Qual o lugar de oposição fundamental entre o sensível e o inteligível?1 Quais são as competências específicas para a construção do pensamento na arte? Haveria algum?

As justificativas são sempre tentativas de definição dos limites das contribuições de cada domínio, na própria dinâmica de disputas internas do campo artístico. Porém, são nos limites estabelecidos pelas disciplinas que se encontram os pontos estratégicos das possíveis confluências de pensamentos, onde as florescências – contextualizando a primavera, estação do ano na qual ocorreu o encontro aberto da 31ª Bienal de São Paulo / Porto Alegre - podem acontecer. É nos interstícios que emerge um terreno para a elaboração de novos signos de identidade e postos inovadores de colaboração. No encontro, ao propiciar situações de borda, de contaminação de limites, ao invés de restringir pontos de contato, a opção é por potencializá-los.

Os atores sociais envolvidos na troca, um grupo inter/multi/cross/trans, configuram pares familiares no contexto local. Na contaminação das disciplinas, uma afirmação: é destino do campo da arte romper fronteiras (inclusive especular sobre as possibilidades de ruptura das fronteiras físicas), interagir com outras áreas da vida social, abrir-se para inserção de outros atores, questionar o presente, ir além.
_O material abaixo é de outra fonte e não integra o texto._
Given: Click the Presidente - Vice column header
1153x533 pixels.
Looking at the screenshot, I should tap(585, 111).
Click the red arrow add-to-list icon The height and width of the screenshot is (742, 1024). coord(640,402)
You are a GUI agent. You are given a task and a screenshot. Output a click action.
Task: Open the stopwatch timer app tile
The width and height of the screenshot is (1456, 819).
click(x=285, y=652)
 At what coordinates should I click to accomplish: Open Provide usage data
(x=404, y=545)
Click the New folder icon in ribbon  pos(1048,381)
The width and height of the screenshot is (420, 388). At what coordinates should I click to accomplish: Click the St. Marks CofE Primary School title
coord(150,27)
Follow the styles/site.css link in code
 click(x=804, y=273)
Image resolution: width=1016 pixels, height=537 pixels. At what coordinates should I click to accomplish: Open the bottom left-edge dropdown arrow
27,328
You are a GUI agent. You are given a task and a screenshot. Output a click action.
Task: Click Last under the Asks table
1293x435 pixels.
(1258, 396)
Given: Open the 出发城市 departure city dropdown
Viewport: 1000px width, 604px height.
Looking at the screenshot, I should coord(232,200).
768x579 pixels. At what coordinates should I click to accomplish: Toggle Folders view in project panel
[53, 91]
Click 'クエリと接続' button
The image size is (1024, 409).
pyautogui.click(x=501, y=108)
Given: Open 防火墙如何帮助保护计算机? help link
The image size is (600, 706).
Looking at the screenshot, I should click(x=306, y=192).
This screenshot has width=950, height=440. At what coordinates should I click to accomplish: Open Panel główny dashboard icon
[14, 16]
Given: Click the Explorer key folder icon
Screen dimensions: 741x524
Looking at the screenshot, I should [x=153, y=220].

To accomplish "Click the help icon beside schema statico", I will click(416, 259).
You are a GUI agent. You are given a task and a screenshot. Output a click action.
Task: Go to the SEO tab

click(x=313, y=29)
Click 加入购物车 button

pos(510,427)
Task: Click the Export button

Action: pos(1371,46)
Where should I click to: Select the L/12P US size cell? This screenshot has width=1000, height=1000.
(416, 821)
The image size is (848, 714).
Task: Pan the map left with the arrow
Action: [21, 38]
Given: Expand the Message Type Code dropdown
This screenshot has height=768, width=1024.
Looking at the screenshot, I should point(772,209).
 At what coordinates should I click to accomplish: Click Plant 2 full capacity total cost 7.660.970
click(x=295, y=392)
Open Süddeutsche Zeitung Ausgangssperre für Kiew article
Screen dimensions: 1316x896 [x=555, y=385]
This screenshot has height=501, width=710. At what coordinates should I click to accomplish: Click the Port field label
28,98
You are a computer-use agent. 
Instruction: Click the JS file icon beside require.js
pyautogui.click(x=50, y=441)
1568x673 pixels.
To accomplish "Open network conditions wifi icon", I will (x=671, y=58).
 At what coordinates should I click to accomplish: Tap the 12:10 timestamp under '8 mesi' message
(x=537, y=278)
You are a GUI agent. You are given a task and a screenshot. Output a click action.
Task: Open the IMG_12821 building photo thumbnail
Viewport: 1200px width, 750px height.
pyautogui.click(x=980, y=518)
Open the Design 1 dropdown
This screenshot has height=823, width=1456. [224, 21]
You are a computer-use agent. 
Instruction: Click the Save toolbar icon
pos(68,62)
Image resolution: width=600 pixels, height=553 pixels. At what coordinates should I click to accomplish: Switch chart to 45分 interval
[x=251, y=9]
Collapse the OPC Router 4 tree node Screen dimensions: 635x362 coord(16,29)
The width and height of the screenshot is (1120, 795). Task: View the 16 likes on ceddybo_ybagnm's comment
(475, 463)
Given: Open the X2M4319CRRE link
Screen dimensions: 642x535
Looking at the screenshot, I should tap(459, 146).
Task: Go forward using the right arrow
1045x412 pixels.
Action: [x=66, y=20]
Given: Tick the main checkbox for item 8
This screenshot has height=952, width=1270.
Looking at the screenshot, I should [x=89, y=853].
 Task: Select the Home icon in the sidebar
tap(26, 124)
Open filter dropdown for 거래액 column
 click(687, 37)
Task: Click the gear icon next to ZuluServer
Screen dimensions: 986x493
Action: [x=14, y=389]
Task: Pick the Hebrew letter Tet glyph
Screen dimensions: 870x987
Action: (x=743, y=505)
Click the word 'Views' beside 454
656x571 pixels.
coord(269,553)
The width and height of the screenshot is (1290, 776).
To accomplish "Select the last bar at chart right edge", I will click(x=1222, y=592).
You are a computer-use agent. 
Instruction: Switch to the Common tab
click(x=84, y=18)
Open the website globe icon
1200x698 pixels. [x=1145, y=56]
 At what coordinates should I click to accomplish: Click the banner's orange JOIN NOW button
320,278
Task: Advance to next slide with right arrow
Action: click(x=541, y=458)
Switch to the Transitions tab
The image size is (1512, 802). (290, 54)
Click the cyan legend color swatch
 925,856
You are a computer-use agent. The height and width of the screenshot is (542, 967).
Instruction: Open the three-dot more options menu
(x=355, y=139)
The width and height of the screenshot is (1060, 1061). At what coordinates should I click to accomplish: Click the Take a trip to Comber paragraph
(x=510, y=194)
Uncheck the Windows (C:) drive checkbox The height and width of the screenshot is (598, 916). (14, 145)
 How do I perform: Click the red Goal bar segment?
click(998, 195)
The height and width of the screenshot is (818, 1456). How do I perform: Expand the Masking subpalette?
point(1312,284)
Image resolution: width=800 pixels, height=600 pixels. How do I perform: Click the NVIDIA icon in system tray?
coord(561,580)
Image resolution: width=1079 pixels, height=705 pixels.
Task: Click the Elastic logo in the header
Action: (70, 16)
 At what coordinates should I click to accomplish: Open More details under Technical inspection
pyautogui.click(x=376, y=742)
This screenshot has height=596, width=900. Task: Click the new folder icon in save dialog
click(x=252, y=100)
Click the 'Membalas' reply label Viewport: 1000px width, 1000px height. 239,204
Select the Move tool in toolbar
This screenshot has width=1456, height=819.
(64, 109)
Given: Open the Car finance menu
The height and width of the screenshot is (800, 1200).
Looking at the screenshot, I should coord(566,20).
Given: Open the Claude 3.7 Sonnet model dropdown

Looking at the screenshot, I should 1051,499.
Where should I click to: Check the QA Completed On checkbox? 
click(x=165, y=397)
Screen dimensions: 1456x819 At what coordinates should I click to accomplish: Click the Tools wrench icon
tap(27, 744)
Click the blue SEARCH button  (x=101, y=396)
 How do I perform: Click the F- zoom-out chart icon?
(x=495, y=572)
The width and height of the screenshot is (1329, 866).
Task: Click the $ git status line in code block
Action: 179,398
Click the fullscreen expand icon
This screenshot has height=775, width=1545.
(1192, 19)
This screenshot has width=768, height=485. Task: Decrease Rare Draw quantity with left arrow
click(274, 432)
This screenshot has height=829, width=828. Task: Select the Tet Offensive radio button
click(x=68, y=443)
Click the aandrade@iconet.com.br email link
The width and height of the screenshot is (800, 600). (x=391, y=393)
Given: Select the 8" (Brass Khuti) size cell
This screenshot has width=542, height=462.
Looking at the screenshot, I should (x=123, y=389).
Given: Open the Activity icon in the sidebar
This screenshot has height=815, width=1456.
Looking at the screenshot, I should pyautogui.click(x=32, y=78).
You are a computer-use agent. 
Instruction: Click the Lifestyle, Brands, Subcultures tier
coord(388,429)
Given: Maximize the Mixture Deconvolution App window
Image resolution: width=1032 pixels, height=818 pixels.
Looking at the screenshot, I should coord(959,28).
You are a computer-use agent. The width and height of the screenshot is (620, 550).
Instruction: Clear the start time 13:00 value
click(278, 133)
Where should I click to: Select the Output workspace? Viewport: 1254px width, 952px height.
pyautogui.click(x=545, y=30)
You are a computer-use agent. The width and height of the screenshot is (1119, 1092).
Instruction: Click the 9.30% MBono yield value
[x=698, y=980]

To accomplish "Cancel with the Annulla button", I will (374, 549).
Essa interface entre o inter/multi/cross/trans, tão explorada na abordagem sociológica, política, econômica, está contemplada também em uma perspectiva estética nas discussões que concernem à arte contemporânea?

Se existe uma intenção curatorial na proposição de um encontro, a sua recepção depende também, em paralelo e em simultâneo, de uma intenção dos “convidados” de “deixar-se implicar” com e pelo encontro. A implicação com o outro e com a arte significa uma mobilização de afetividade.

No processo de construção de eventos expositivos, talvez as “novas potências” da arte possam estar no potencial de contribuição de cada figura e não mais na figura exclusiva de um “líder” (ou de um curador ou curadores, para tratar aqui desse catalisador fundamental em exposições). A diluição da “potência” centralizada na figura do curador pode ser geradora de um modelo de compartilhamento que é também estendido ao espectador, propenso à comunicação, simultaneamente narrador e tradutor. Assim como as obras de arte, espectadores são pontos de altíssima densidade informativa. Na relação entre as partes no encontro, na informação gerada nos pontos de distanciamento e aproximação, torna-se possível especular sobre a modificação da natureza do conjunto e, talvez, possibilitar a construção de mudanças significativas em um contexto de exposição através da infinidade de relações possíveis entre os componentes.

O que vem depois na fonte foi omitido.